The Conversation allowed Francis Ford Coppola to engage in a more personal style of storytelling, crafting a small-scale character study that's steeped in minor-key melancholia. The Conversation perfectly encapsulates the disaffection, alienation, and paranoia infecting America's body politic in the era of Watergate, the wiretapping scandal that brought down the Nixon administration, though the timing of the film's release was coincidental. (Source:Internet)
Francis Ford Coppola
Coppola was born in 1939 in Detroit, USA, but he grew up in a New York suburb in a creative, supportive Italian-American family. Francis Ford Coppola graduated with a degree in drama from Hofstra University, and did graduate work at UCLA in filmmaking. He was training as assistant with filmmaker Roger Corman, working in such capacities as sound-man, dialogue director, associate producer and, eventually, director of Dementia 13 (1963), Coppola's first feature film. During the next four years, Coppola was involved in a variety of script collaborations.
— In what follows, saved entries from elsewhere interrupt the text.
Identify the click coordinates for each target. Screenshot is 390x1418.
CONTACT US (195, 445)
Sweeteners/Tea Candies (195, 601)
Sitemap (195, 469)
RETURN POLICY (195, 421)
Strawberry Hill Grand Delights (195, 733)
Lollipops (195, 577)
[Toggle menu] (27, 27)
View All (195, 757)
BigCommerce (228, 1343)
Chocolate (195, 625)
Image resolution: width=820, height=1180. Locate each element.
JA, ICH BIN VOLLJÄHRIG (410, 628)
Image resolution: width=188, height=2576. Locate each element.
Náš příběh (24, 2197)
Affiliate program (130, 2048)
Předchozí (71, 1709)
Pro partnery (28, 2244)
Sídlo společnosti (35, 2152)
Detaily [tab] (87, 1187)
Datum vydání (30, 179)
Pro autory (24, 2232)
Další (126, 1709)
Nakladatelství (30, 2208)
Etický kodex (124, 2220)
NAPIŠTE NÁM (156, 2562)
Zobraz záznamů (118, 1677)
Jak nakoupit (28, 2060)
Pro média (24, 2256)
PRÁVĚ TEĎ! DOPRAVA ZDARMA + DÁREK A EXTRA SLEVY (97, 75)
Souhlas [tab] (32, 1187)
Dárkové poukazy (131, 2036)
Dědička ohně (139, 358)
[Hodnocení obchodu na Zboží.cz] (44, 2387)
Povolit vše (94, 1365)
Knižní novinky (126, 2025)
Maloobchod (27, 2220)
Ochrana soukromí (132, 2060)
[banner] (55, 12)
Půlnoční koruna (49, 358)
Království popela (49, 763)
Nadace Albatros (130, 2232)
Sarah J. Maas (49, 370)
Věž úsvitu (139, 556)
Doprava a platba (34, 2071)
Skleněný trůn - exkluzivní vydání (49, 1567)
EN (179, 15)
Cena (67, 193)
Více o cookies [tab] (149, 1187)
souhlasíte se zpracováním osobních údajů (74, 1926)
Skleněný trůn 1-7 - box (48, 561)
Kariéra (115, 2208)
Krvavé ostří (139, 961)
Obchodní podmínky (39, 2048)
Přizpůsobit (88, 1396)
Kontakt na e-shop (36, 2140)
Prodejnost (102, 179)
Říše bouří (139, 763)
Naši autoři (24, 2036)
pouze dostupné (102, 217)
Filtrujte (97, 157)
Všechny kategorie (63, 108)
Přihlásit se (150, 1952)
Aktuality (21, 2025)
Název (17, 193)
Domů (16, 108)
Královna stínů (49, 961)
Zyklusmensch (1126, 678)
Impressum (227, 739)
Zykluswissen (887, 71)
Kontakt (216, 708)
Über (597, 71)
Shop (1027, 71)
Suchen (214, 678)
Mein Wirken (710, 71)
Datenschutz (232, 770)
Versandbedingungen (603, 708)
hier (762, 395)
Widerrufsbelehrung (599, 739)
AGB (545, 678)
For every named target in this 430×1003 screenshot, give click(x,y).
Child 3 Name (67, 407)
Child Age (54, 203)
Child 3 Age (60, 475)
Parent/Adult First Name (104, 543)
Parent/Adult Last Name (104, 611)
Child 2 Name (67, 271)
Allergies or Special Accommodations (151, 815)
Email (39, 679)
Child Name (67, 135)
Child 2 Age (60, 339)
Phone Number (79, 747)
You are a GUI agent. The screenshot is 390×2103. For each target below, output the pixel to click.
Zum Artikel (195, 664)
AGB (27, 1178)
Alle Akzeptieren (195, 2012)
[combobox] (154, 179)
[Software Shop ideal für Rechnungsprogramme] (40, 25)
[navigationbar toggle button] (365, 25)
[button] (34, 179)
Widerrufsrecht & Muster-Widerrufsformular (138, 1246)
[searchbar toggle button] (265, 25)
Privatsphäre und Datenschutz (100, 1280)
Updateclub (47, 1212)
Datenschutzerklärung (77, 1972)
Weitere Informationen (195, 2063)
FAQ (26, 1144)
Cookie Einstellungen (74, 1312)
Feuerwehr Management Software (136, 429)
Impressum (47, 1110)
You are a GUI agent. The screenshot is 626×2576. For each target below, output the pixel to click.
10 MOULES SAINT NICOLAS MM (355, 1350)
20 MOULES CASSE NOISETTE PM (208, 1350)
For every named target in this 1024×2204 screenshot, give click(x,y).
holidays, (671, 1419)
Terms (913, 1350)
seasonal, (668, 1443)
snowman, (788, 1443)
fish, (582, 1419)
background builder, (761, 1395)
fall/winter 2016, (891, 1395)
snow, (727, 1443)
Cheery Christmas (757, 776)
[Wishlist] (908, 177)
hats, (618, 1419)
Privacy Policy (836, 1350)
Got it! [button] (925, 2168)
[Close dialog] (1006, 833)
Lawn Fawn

Coppola won a Best Original Screenplay Academy Award for Patton (1970), Coppola's 2nd film brought him critical acclaim and a Master of Fine Arts degree. In 1969, Coppola and George Lucas established American Zoetrope, an independent film production company based in San Francisco. The company's first project was THX 1138 (1971), produced by Coppola and directed by Lucas. Coppola also produced the second film that Lucas directed, American Graffiti (1973), in 1973.Coppola's film The Godfather (1972) became one of the highest-grossing movies in history and brought him an Oscar for writing the screenplay with Mario Puzo.
Following his work on the screenplay for The Great Gatsby (1974), Coppola's next film was The Conversation (1974), which was honored with the Golden Palm Award at the Cannes Film Festival.Also released that year, The Godfather: Part II (1974), rivaled the success of The Godfather (1972), and won six Academy Awards, bringing Coppola Oscars as a producer, director and writer. Coppola then began work on his most ambitious film, Apocalypse Now (1979), a Vietnam War epic that was inspired by Joseph Conrad's Heart of Darkness (1993).With George Lucas, Coppola executive produced Kagemusha (1980), directed by Akira Kurosawa, and Mishima: A Life in Four Chapters (1985), directed by Paul Schrader.
Francis Ford Coppola is one of America's most erratic, energetic and controversial filmmakers.